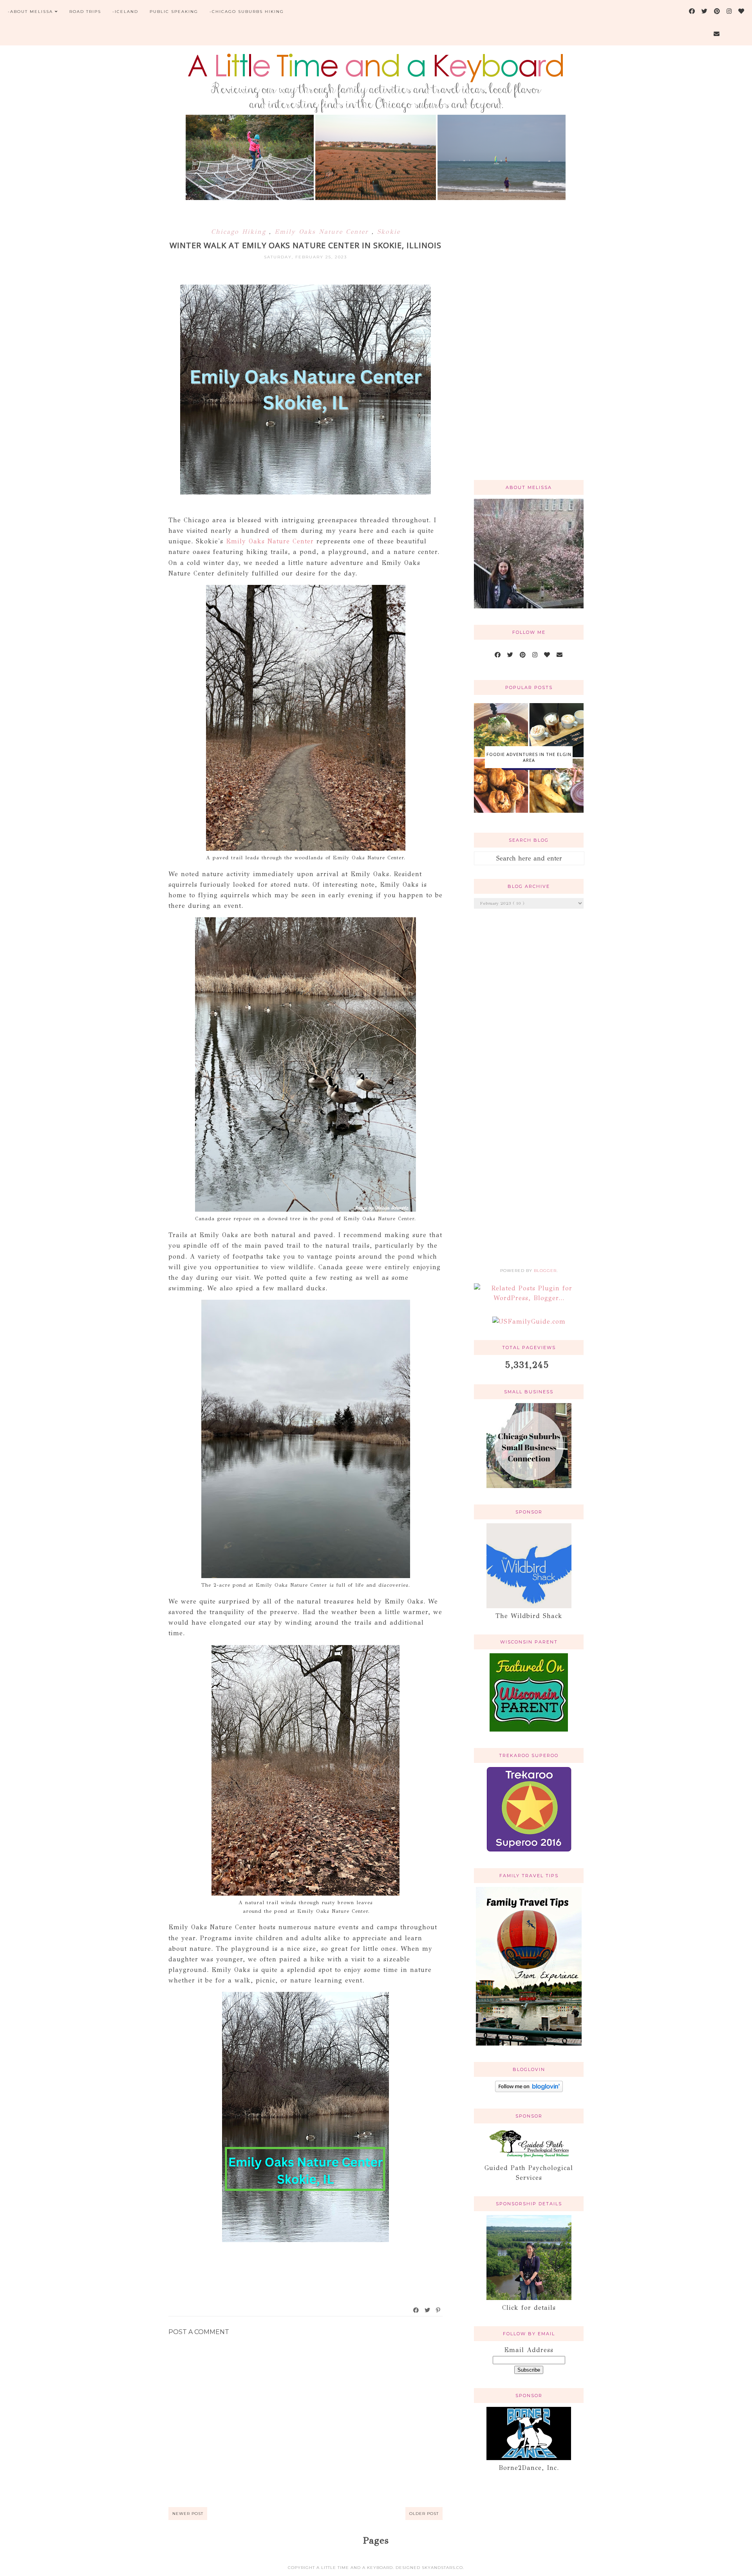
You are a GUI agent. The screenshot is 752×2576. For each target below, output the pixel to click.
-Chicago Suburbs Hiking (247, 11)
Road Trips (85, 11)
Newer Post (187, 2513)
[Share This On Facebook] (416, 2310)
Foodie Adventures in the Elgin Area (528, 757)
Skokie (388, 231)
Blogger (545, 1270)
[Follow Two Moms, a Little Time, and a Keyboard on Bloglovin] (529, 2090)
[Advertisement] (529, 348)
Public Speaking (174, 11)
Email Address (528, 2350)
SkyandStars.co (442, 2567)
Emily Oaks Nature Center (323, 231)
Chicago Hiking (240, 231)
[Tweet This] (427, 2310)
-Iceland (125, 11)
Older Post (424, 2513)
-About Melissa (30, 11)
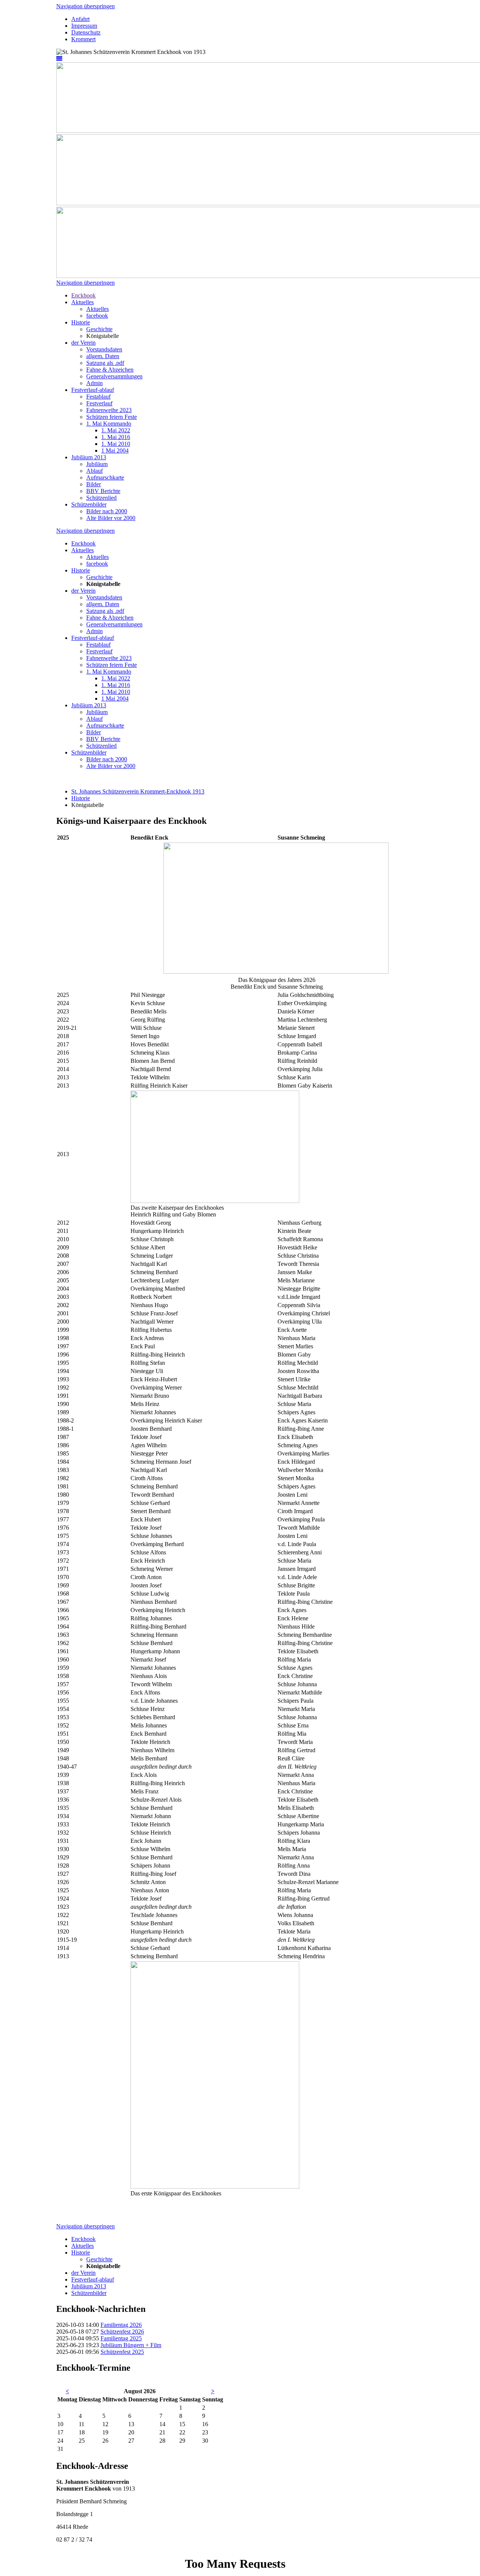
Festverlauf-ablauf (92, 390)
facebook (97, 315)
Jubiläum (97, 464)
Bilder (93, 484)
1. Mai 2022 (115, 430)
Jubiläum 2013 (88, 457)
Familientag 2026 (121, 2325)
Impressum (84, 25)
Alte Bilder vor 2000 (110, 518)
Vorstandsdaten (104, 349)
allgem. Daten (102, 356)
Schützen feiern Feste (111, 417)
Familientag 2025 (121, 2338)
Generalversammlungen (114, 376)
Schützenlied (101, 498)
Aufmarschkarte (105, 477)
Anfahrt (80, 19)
════
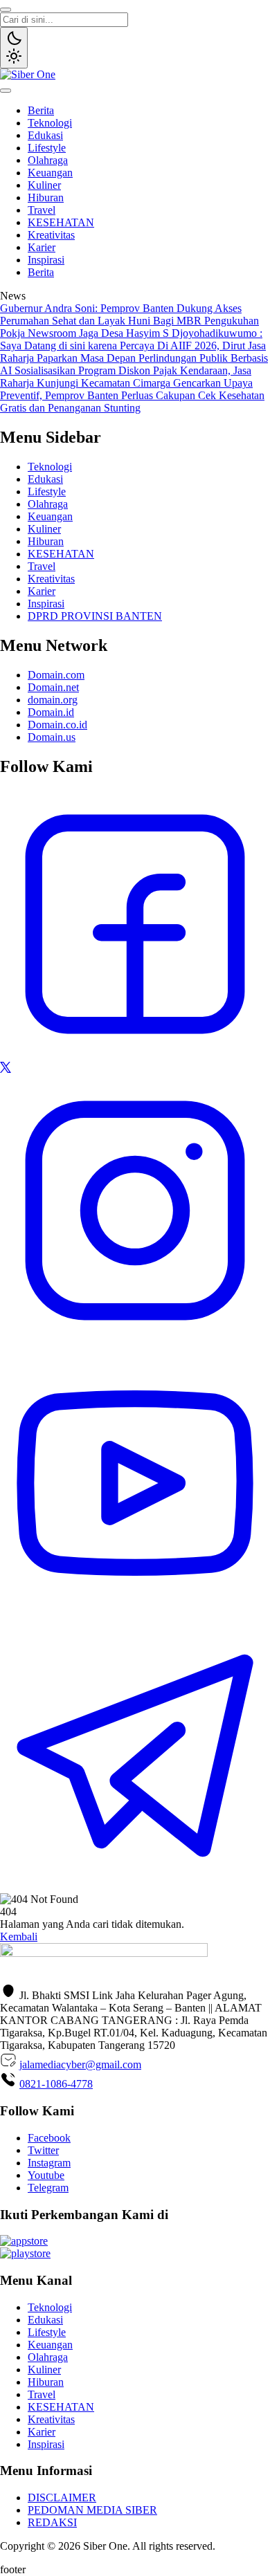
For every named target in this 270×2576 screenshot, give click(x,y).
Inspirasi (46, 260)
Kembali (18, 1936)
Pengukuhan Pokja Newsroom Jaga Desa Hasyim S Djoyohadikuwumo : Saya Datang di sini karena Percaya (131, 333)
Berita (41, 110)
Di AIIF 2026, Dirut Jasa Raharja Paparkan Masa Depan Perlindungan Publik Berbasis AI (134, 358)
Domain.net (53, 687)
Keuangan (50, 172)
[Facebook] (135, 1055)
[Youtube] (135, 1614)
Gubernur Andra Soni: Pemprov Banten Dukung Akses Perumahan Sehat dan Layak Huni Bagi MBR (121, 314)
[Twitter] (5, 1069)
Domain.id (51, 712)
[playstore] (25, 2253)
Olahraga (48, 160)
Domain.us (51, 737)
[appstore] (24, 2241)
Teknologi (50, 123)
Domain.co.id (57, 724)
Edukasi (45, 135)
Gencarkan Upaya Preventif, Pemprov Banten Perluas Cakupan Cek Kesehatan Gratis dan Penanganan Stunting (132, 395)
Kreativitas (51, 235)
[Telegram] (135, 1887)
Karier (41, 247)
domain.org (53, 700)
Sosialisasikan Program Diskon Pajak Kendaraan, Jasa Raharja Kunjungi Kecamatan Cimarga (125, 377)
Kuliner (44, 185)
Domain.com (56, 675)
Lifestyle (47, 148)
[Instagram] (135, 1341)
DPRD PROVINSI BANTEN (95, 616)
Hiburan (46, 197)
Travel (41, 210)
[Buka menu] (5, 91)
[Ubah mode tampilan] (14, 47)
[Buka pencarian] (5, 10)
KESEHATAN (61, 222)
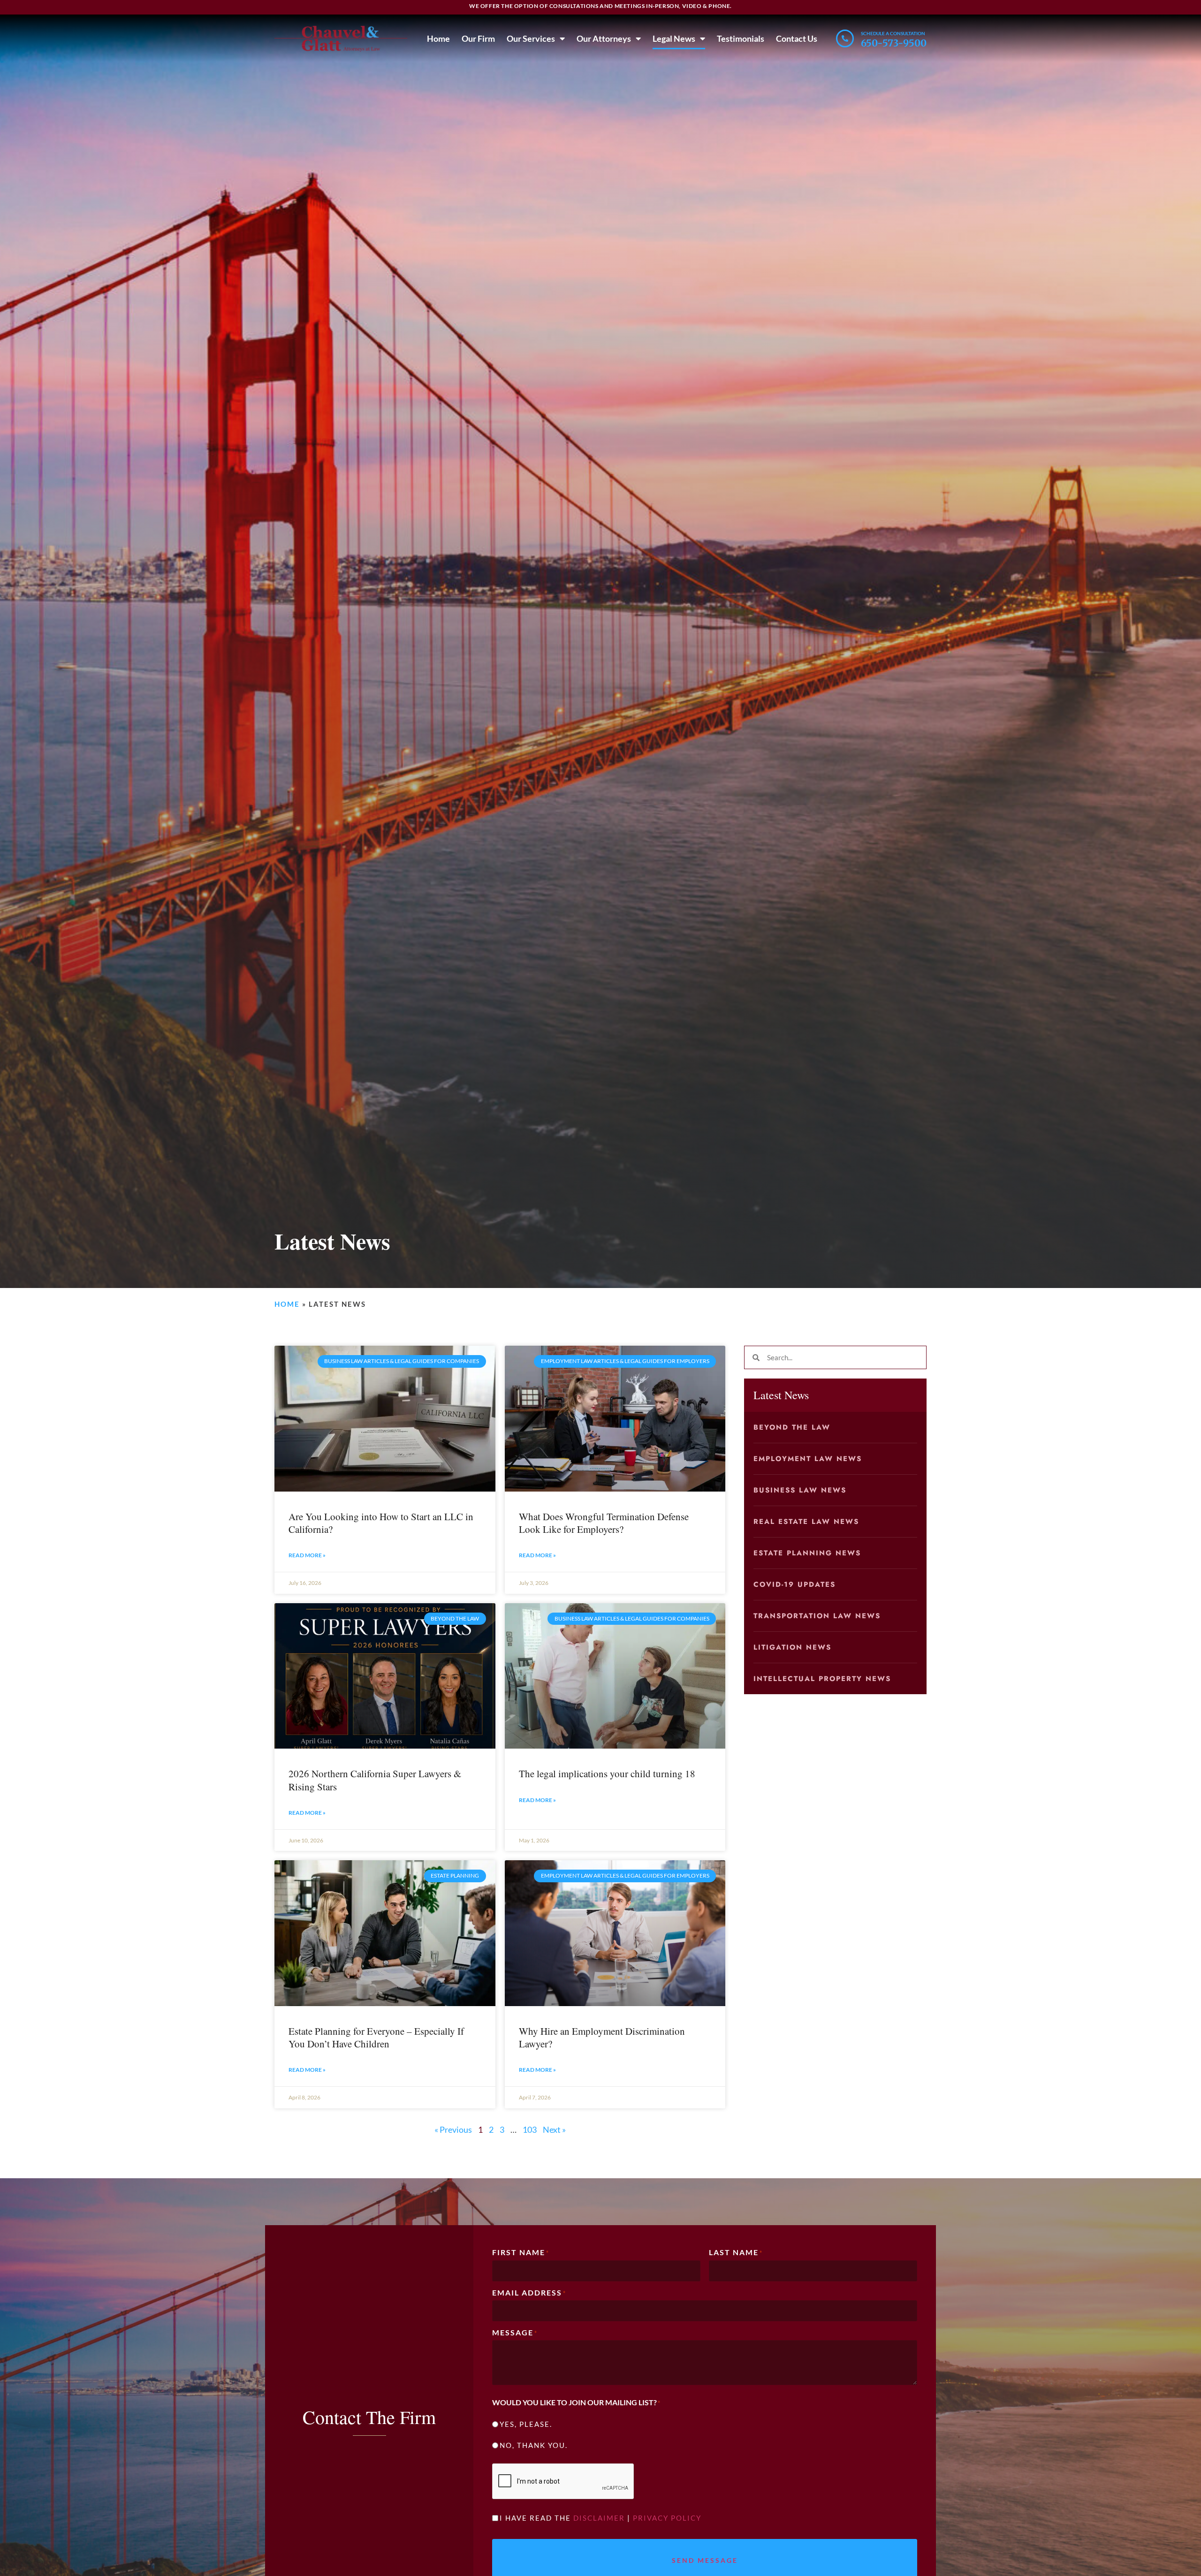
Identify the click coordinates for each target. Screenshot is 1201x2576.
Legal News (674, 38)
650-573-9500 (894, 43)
════
**Work order**: From the material above, give again exactly the lines from the one that contains "You are a GUI" through the one that contains "Anfahrt (80, 19)", and leave out the pictures.

**Task result**:
You are a GUI agent. The screenshot is 752×2576. For each target below, output the pixel to click.
-Chicago Suburbs Hiking (247, 11)
Road Trips (85, 11)
Newer Post (187, 2513)
[Share This On Facebook] (416, 2310)
Foodie Adventures in the Elgin Area (528, 757)
Skokie (388, 231)
Blogger (545, 1270)
[Follow Two Moms, a Little Time, and a Keyboard on Bloglovin] (529, 2090)
[Advertisement] (529, 348)
Public Speaking (174, 11)
Email Address (528, 2350)
SkyandStars.co (442, 2567)
Emily Oaks Nature Center (323, 231)
Chicago Hiking (240, 231)
[Tweet This] (427, 2310)
-Iceland (125, 11)
Older Post (424, 2513)
-About Melissa (30, 11)
Festverlauf-ablauf (92, 390)
facebook (97, 315)
Jubiläum (97, 464)
Bilder (93, 484)
1. Mai 2022 (115, 430)
Jubiläum 2013 (88, 457)
Familientag 2026 (121, 2325)
Impressum (84, 25)
Alte Bilder vor 2000 (110, 518)
Vorstandsdaten (104, 349)
allgem. Daten (102, 356)
Schützen feiern Feste (111, 417)
Familientag 2025 (121, 2338)
Generalversammlungen (114, 376)
Schützenlied (101, 498)
Aufmarschkarte (105, 477)
Anfahrt (80, 19)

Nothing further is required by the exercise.